The grandson had a history of substance abuse and lived a bit of an itinerant lifestyle. In 2010, he was broke and unemployed. He offered to sell his one-fifth interest to his paternal uncle. At the time, the grandson was “sober” and “looked pretty good.” The uncle met with the grandson a couple times before purchasing the interest. One time the uncle tried to talk the grandson out of selling his interest. Another time, the uncle offered to trade a house for the real estate. Instead, the grandson viewed the property as an asset, but did not derive any income from it and wanted to sell it. He also did not want to be tied down with the house offered by the uncle.

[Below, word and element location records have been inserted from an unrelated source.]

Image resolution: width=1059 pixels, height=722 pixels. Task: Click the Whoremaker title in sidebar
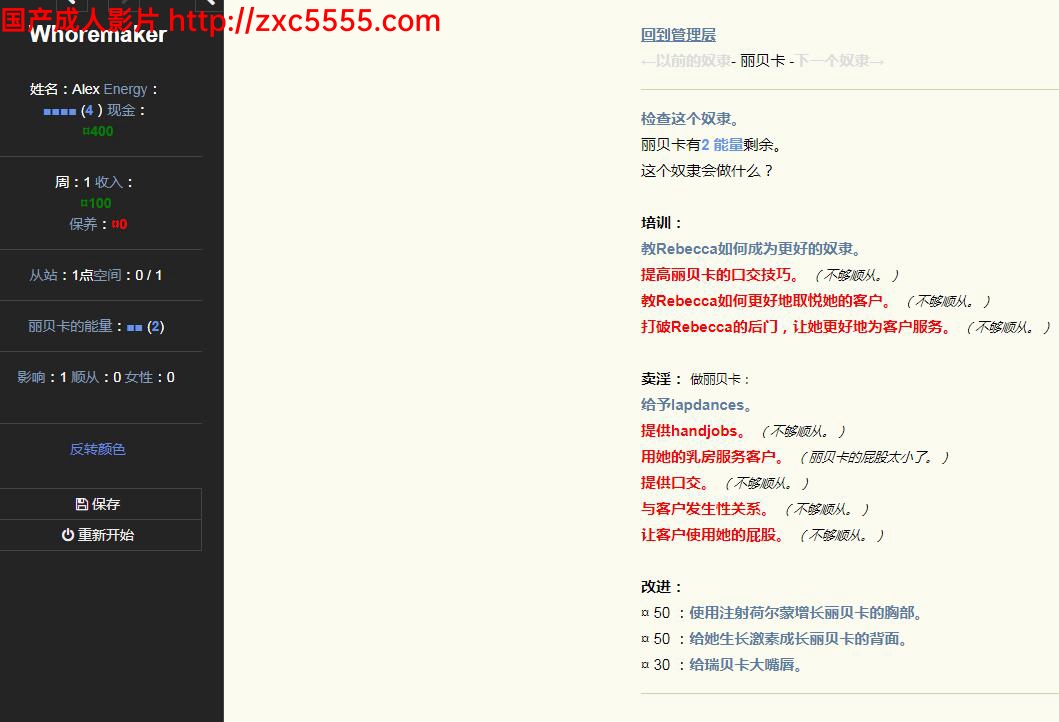click(x=98, y=35)
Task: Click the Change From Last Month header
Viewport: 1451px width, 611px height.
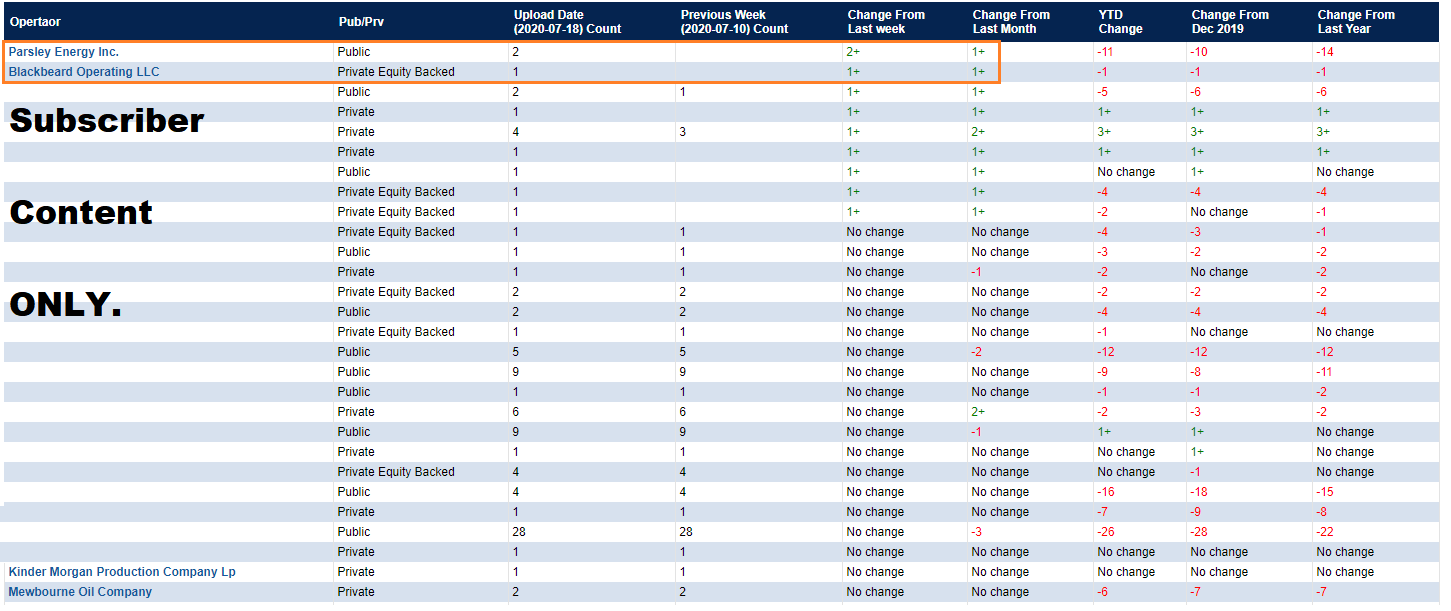Action: click(1012, 22)
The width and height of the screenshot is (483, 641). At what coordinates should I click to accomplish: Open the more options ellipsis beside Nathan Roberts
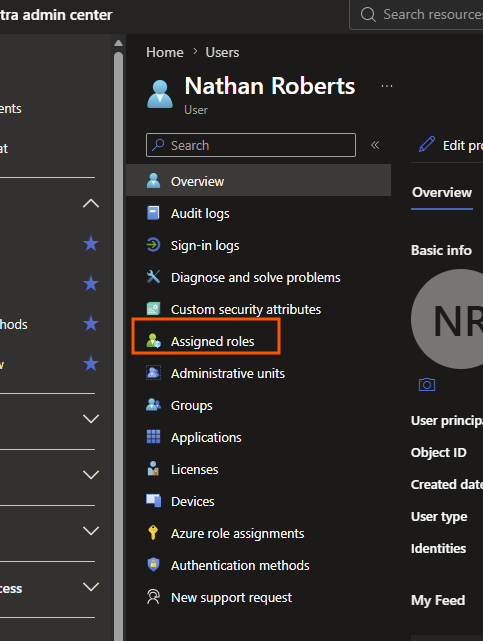[x=387, y=86]
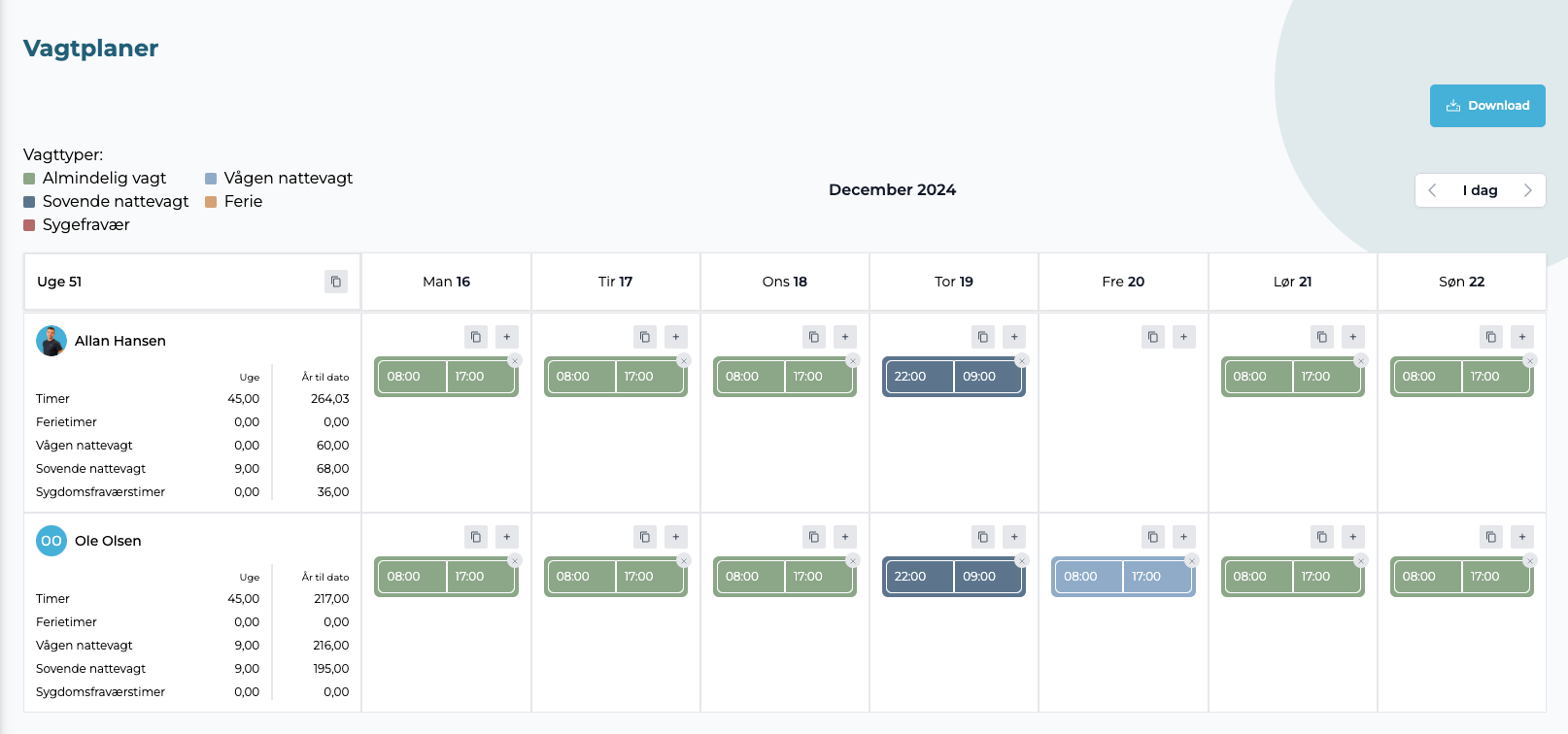Remove Allan Hansen's Thursday 22:00 night shift
Viewport: 1568px width, 734px height.
tap(1022, 360)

The grandson set a price of $750 an acre. The sale was discussed several times over several days before reaching an agreement. Also, they spoke to the grandson’s family members to tell them the uncle was thinking about buying the land. No family member objected except one who wanted to buy the property himself. The grandson, however, was estranged from that uncle and refused to sell the property to him.

A deed was drafted by the uncle’s attorney and the grandson went to the attorney’s office to sign the deed and convey the property. The grandson was sober and knew about the land and what he was doing.

Shortly after the conveyance, the grandson’s brother filed a petition for conservatorship of the grandson and alleged the grandson’s decision-making capacity was significantly impaired. Co-conservators were assigned by the district court for the grandson. The Co-conservators brought the current suit to set aside the sale to the uncle.

After trial, the court held that there were no mental deficiencies in the record, that there was no undue influence by the uncle or fraudulent misrepresentations made by the uncle, nor was there any influence of drugs or a lack of mental capacity at the time of the conveyance to overturn the sale. The court concluded, however, that there was a mutual mistake on the part of the grandson and the uncle that the grandson’s minority interest warranted a discounted value so the conveyance should be rescinded. The uncle appealed.

On appeal, the court reversed. It held that the assumption that the grandson’s minority interest warranted a discount in the value of the real estate was an assumption that established a mistake. Evidence was presented by a real estate broker that a parcel held by five persons as tenants in common would be discounted due to the fact four other people were involved in the management of the land. The court also noted that a lack of marketability may warrant a discount and the fact that the grandparents continued to live on the land rent free could also contribute to the issue. Based on these facts, the court held that clear and convincing evidence did not support a finding that there was a mistake in discounting the value of the property because some discount was warranted.

The appellate court also held that a mistake as to whether a partition action was available did not warrant a rescission. The court also noted that even if the purchase price was less than market-value, that fact did not indicate a mistake because the grandson and the uncle could agree to whatever purchase price they chose. The evidence showed there were familial strains, the grandson did not want the land and did not see any benefit to owning it, and he wanted to sell the land and sever ties with that side of his family. The court noted that the plaintiff’s belief that the price was not fair and that the grandson made a bad decision does not rise to the level of a mistake entitling a person to avoid legal obligations.

The court also agreed that no evidence suggested that the grandson lacked mental capacity to convey the property at the time the deed was signed.  Stegen v. Hanson, No. 3-557/12-1980, 2013 Iowa App. LEXIS 776 (Iowa Ct. App. Jul. 10, 2013).